Michigan continues to underfund adult education even though changes in the state’s economy make it impossible for workers to succeed without basic skills and a high school diploma. With the reduction in manufacturing jobs in Michigan, workers can no longer expect to get a well-paying manufacturing job with only a high school diploma. Laid-off workers and those trying to succeed in the job market often seek out postsecondary occupational training, as employers are increasingly requiring a postsecondary credential such as a degree or certificate. However, many workers lack certain basic skills in reading, writing or mathematics that are needed in order to participate in occupational training, leaving them in limbo. Adult education is an important transition program that addresses the need for basic skills and links workers to training, credentials and ultimately to skilled jobs.
The Need for Adult Education Is Not Being Met
The State of Michigan is not reaching nearly enough of the working-age adults who need adult education:
- Over 221,500 Michigan adults age 25-44 lack a high school diploma or GED, yet fewer than 7% are enrolled in adult education.
- More than 225,000 Michigan adults speak English less than “very well,” yet fewer than 5% enroll in English as a Second Language adult education programs.
- At least 60% of Michigan community college students per year need to take developmental (remedial) education classes at an additional cost due to not having mastered one or more skill areas needed for postsecondary education or training.
Michigan has greatly reduced its funding for adult education over the past 15 years. During budget years 1997 to 2001, state funding for adult education was at $80 million a year, but the Legislature cut funding drastically after that, to as low as $20 million annually. Adult education was funded at $22 million/year for several years, and last year the Legislature bumped up the funding to $25 million. However, the amount is actually $23.8 million because the money is given to Prosperity Regions rather than to providers directly, as has been done in the past. Each designated Prosperity Region deducts 5% as an administrative fee for allocating the money to providers within its jurisdiction.
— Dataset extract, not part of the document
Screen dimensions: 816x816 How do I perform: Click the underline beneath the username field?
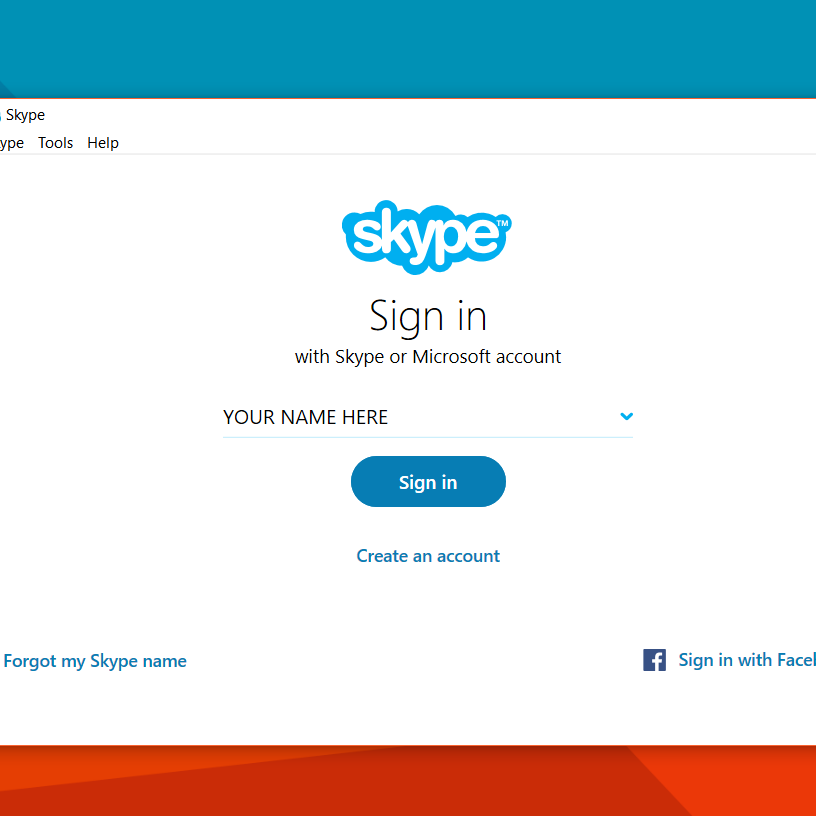(428, 437)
As federal funding has also been reduced, total funding for adult education in Michigan has dropped from $96.3 million in 2001 to only $37.3 million in 2016. This has resulted in fewer people enrolling in and completing adult education programs. The decrease in total funding since 2001 has been accompanied by a 51% decline in enrollment, a 36% decrease in students completing a grade level and a 64% decrease in students completing and then advancing a grade level.
The 2017 State budget
Adult Education Eligibility: Currently, adult education is available to adults age 20 and over. The governor has proposed boilerplate language expanding adult education eligibility to high school students and out-of-school youth under age 18, which would intensify the need for more funding. If the language expanding the eligibility is included in the final budget signed by the governor, it is likely many adult education programs would be strapped for money to the degree that they cannot serve their priority population (individuals over 20 years of age) effectively. The Legislature should not expand eligibility until after further discussion with service providers and not without sufficient funding in place.
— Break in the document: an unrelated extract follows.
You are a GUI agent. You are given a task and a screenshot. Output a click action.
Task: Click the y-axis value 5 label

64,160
Adult Education Funding: The governor’s proposed budget funds adult education at $25 million ($23.8 million after set-aside is deducted) for budget year 2017—the same amount as last year. The Michigan League for Public Policy recommends that the Legislature increase the adult education appropriation by a minimum of $10 million for budget year 2017. At an estimated cost of $1,240 per student, this would enable 8,000 more students to be served, and would enable adult education to serve the equivalent of 10% of students age 25-44 without a high school diploma.